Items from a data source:
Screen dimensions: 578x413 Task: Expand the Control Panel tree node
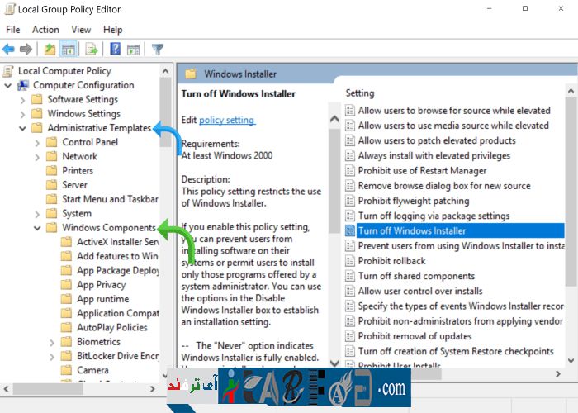[x=37, y=142]
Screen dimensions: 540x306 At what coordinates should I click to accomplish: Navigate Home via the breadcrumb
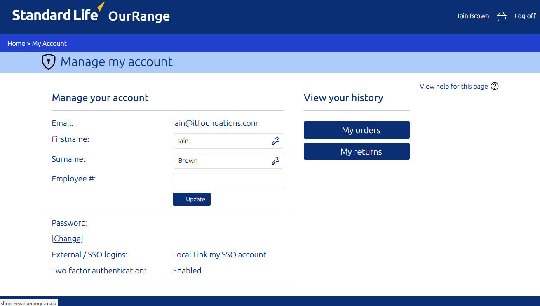[16, 43]
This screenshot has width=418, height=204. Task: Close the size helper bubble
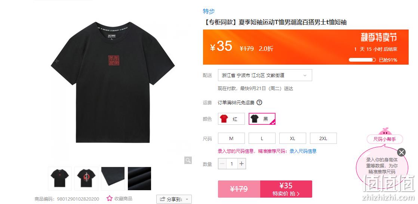[401, 152]
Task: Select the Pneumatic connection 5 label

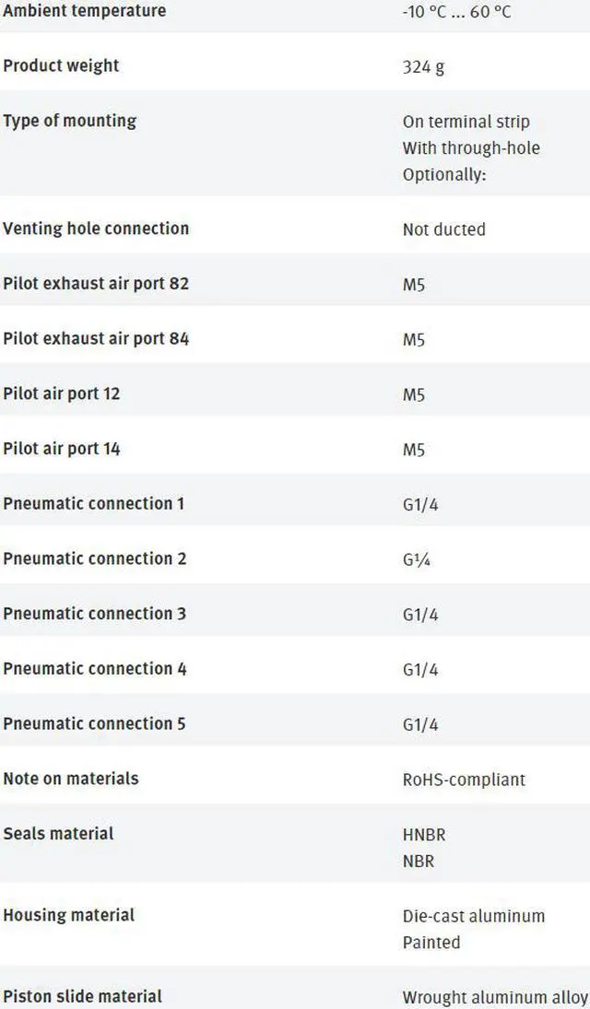Action: [x=94, y=724]
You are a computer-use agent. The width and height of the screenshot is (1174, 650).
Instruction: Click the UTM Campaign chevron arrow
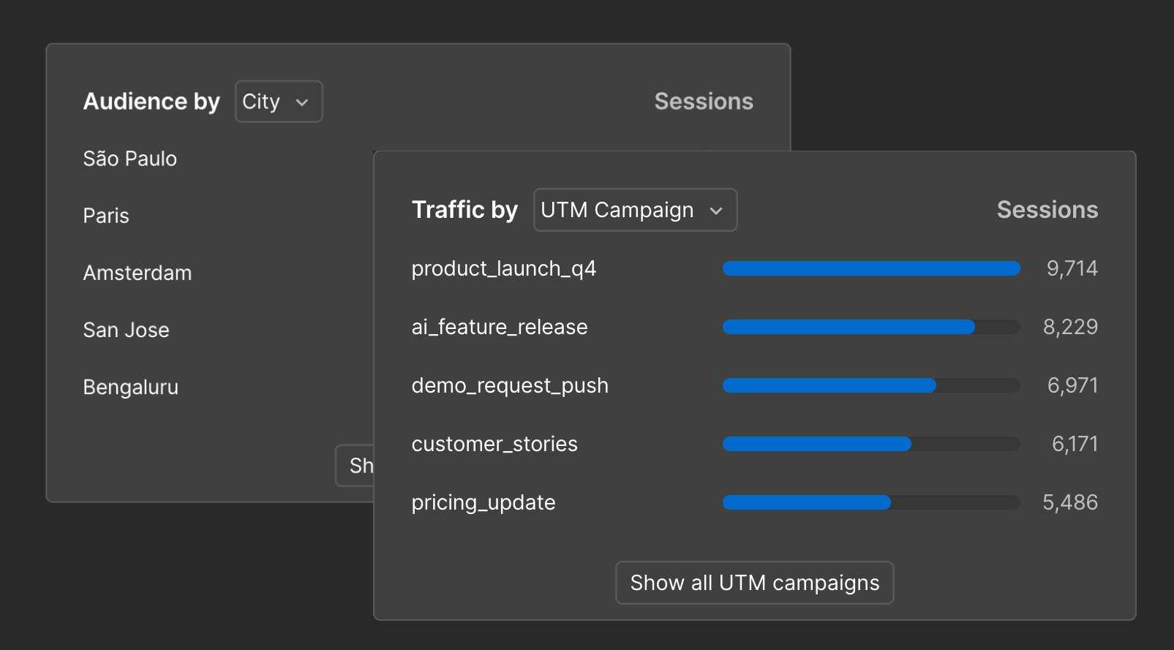point(718,211)
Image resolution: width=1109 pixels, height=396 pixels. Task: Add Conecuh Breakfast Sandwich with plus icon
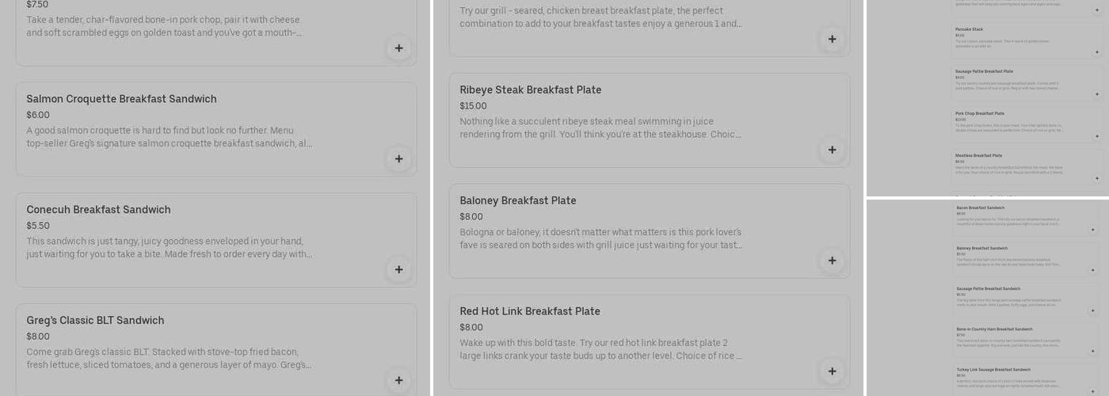point(398,270)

» **What to do**
Write out all the data exactly, minus pictures.

» **Solution for this problem**
Screen dimensions: 578x413 Task: Expand the Control Panel tree node
[x=37, y=142]
Screen dimensions: 540x306 At what coordinates should I click to accomplish: Navigate Home via the breadcrumb
[16, 43]
This screenshot has width=418, height=204. Task: Close the size helper bubble
[401, 152]
Task: Select the Pneumatic connection 5 label

Action: [x=94, y=724]
You are a computer-use agent. The width and height of the screenshot is (1174, 650).
Instruction: Click the UTM Campaign chevron arrow
point(718,211)
Image resolution: width=1109 pixels, height=396 pixels. Task: Add Conecuh Breakfast Sandwich with plus icon
point(398,270)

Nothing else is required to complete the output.